### Task item
Beginning at the line that contains "Go to the Decoration Themes tab", repeat each line exactly through the last one of the records below, and leave out the pictures.

### Records for this task

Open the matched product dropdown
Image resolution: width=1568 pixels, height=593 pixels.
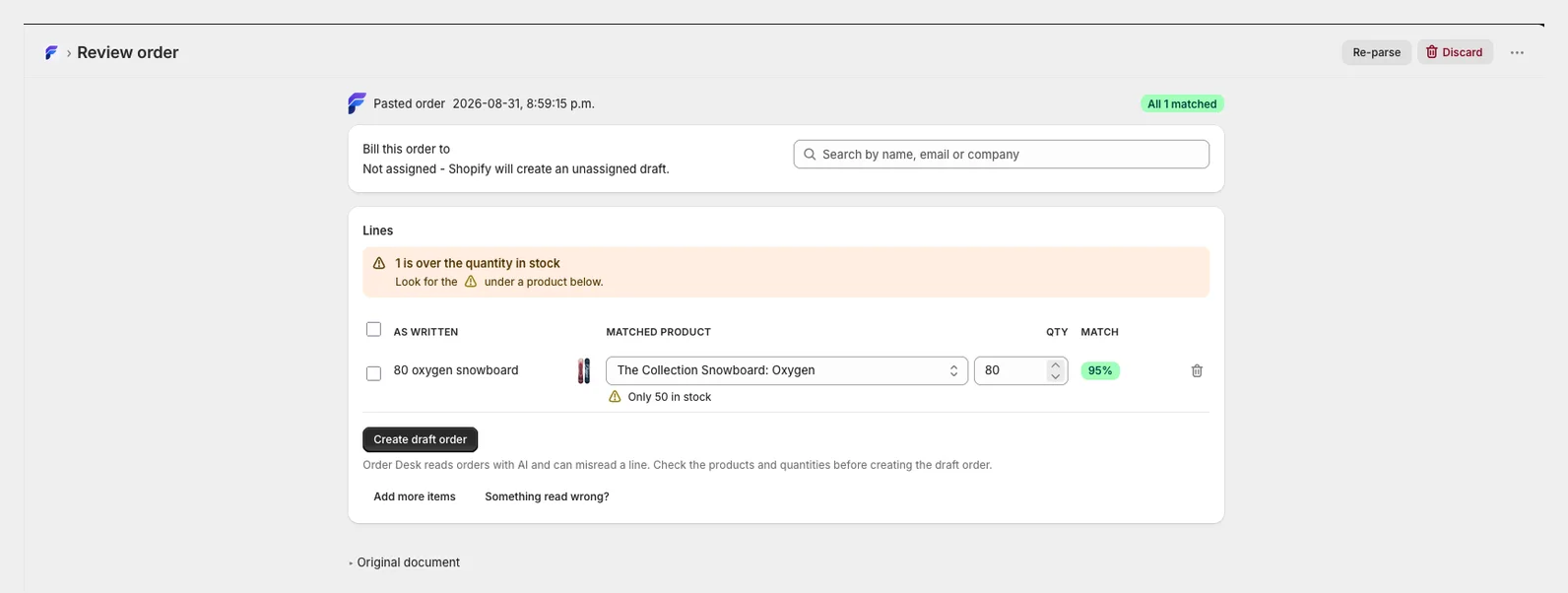pos(787,371)
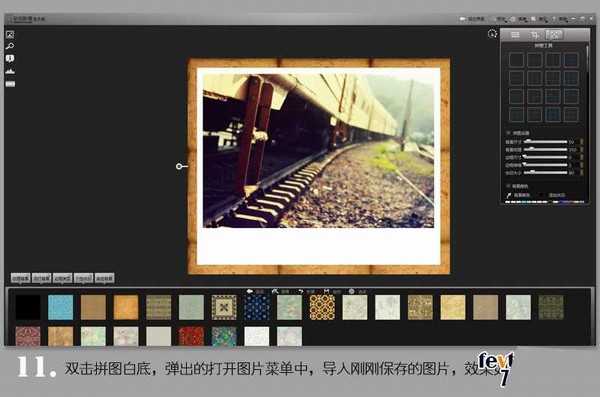The height and width of the screenshot is (397, 600).
Task: Apply the light blue texture background
Action: click(x=60, y=307)
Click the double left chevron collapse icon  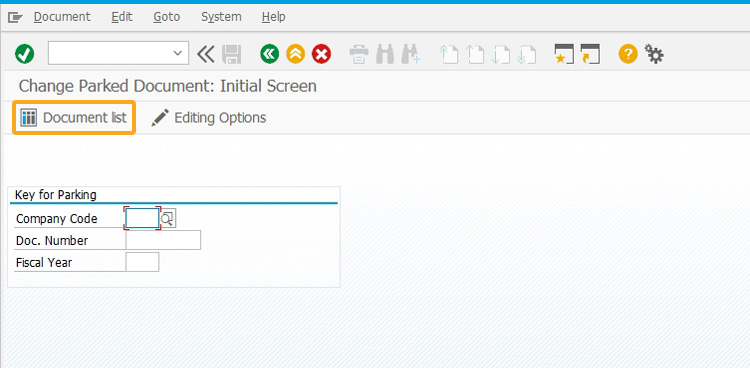click(x=206, y=54)
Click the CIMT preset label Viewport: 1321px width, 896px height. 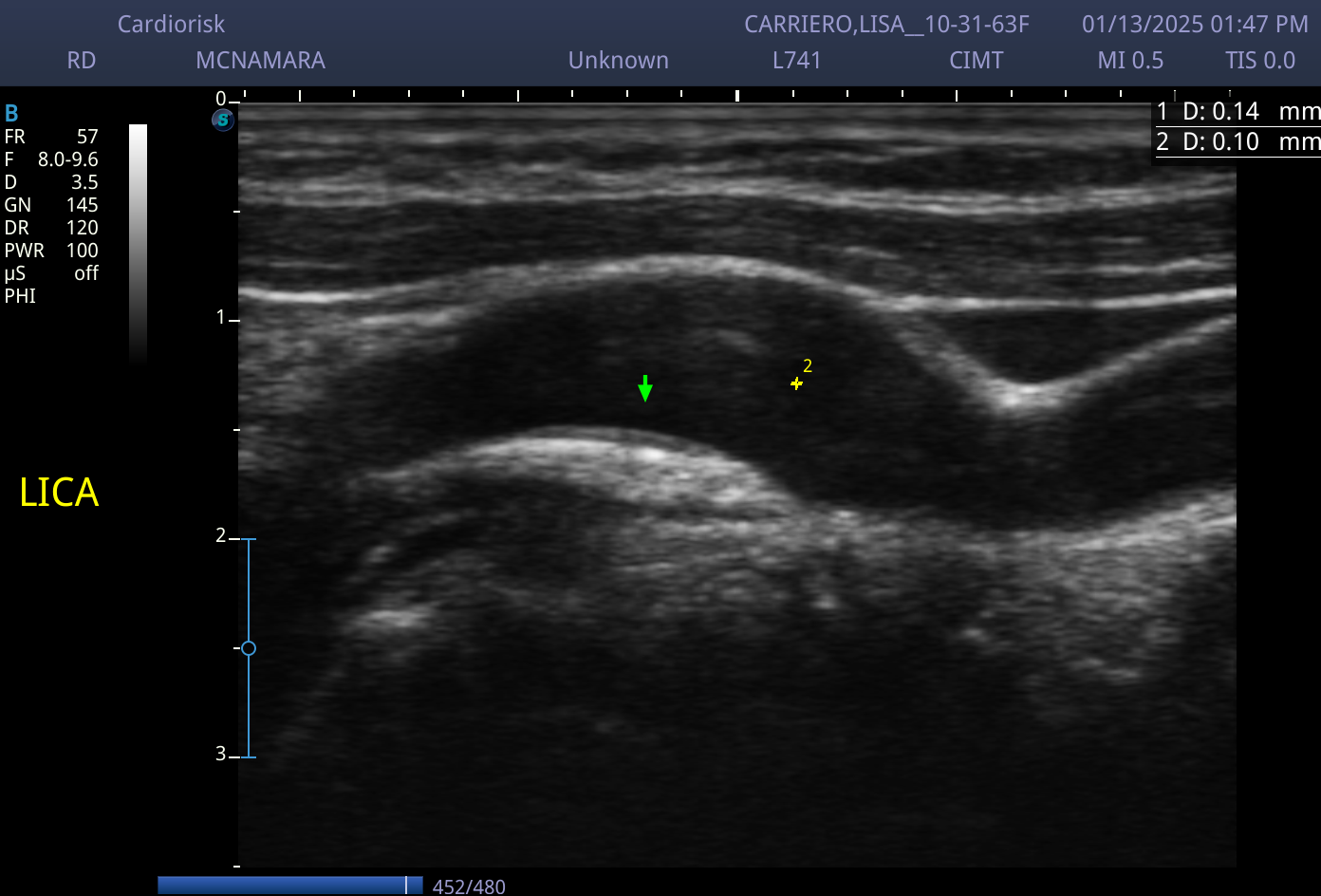point(976,61)
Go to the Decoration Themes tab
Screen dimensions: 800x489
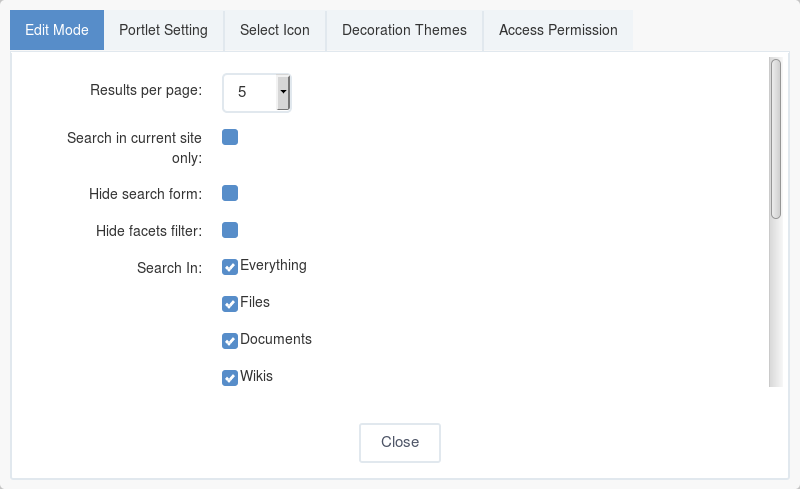tap(404, 30)
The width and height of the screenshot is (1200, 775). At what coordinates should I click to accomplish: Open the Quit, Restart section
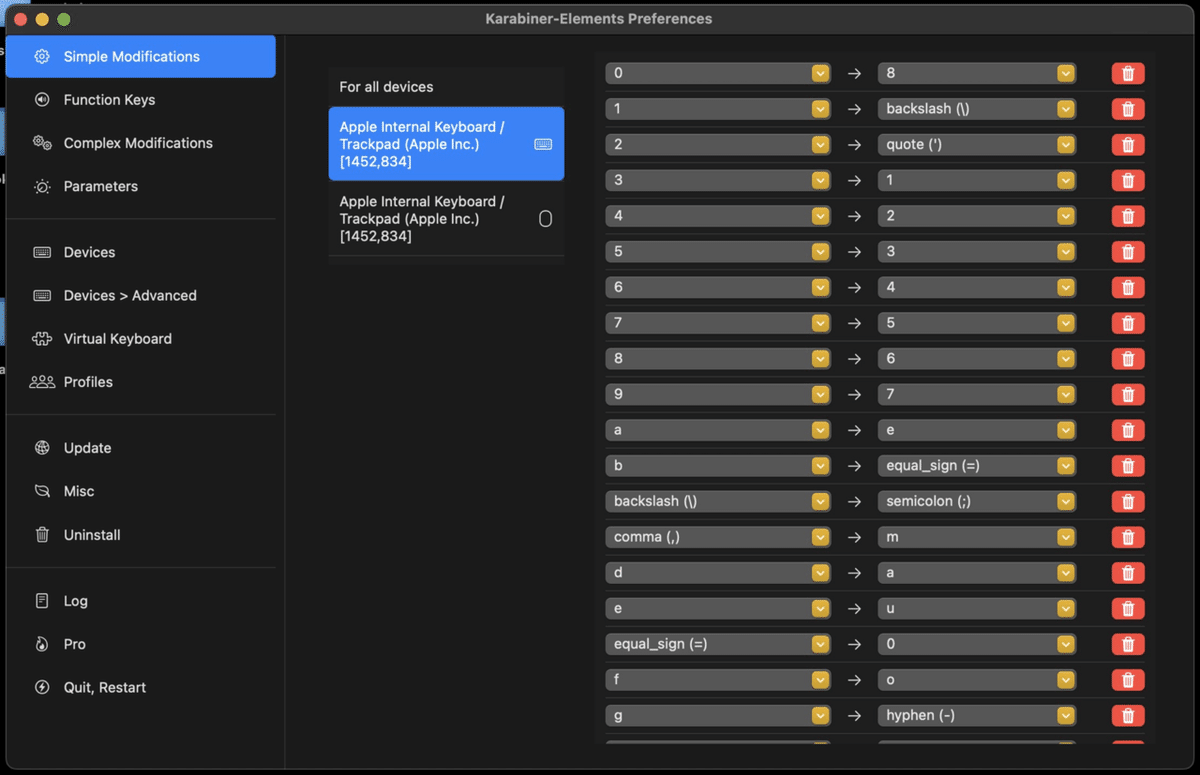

### Your solution
Go to the Decoration Themes tab
Screen dimensions: 800x489
tap(404, 30)
The width and height of the screenshot is (1200, 775). At what coordinates should I click to accomplish: Open the Quit, Restart section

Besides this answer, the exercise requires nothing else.